(EXTRACTED DATA begins)
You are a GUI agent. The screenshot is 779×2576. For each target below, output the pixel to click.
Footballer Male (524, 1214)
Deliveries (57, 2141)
(EXTRACTED DATA ends)
(EXTRACTED DATA begins)
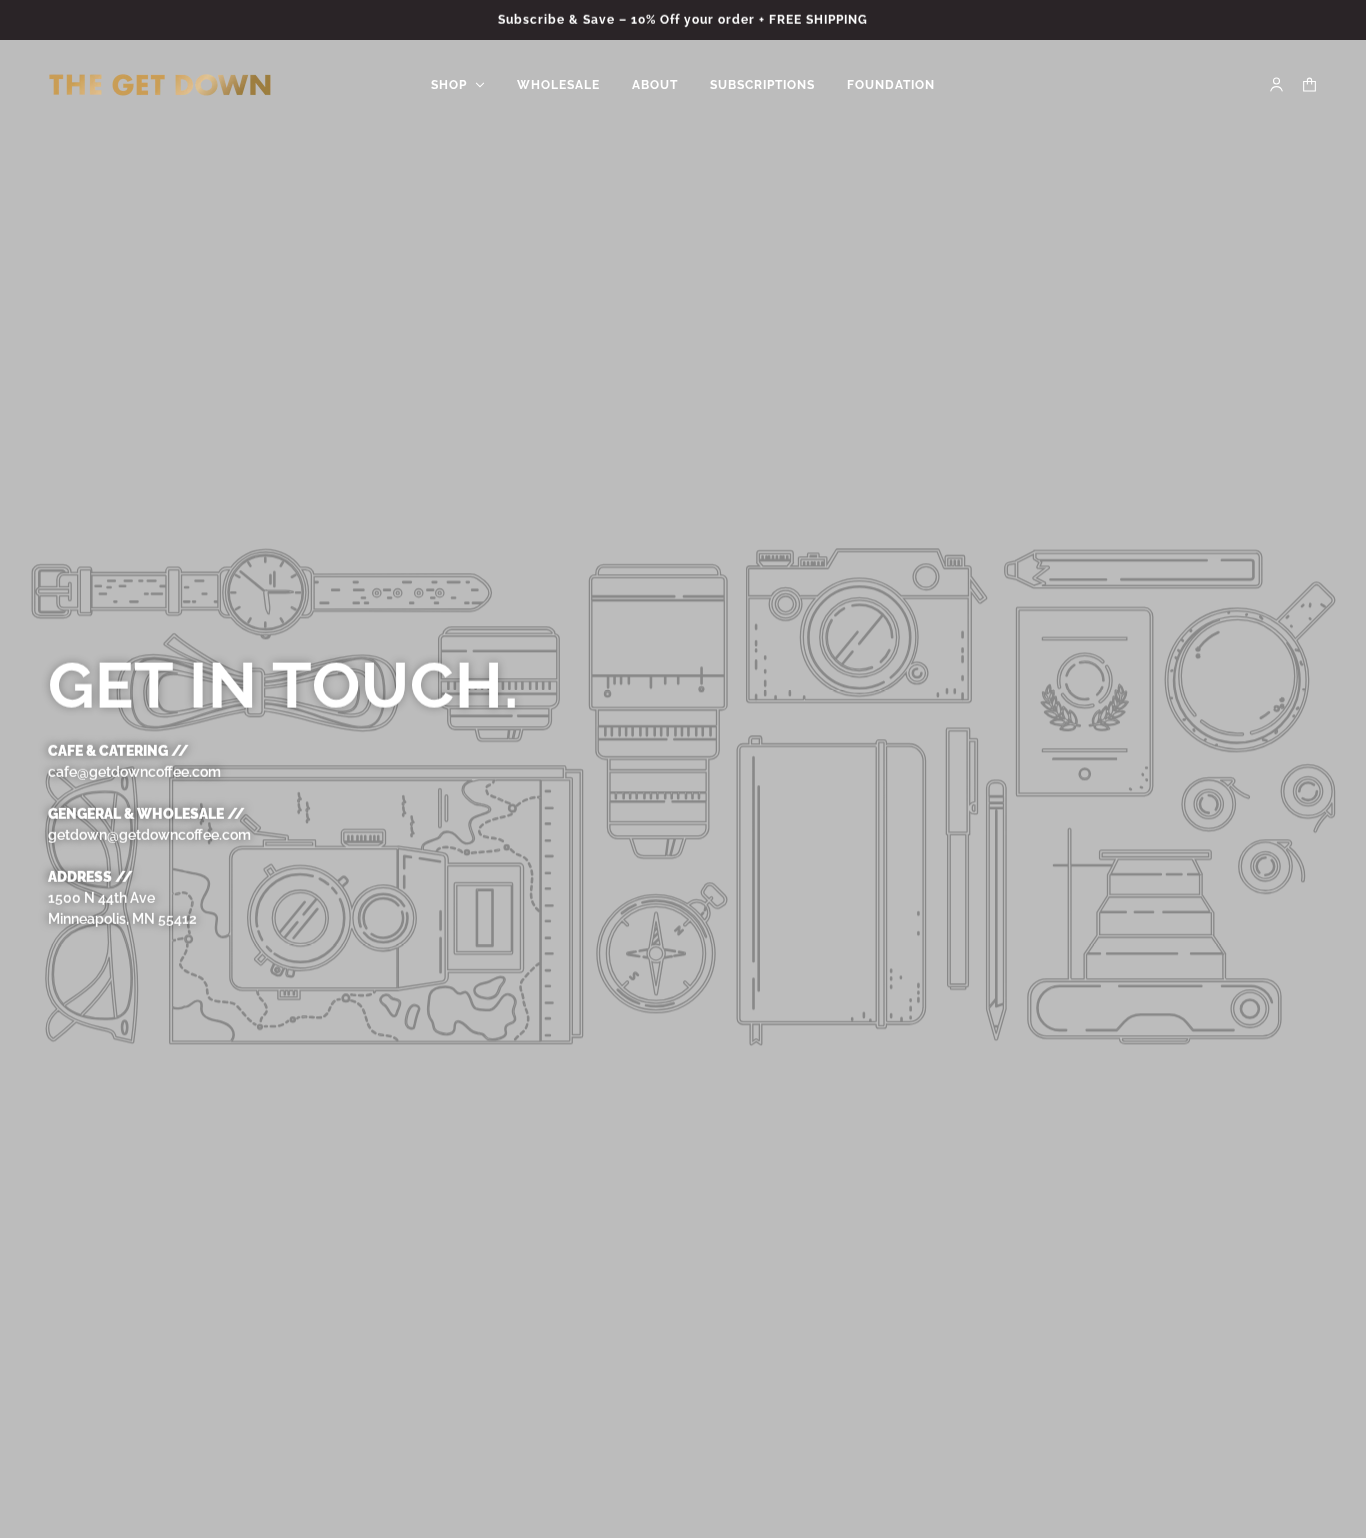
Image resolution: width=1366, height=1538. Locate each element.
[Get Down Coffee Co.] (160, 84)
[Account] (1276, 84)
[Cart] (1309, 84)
(EXTRACTED DATA ends)
- WHAT YOU WILL DO: Using the listing, say how many lines include the word "each", and add nothing else.

- SOLUTION TO THIS TASK: 2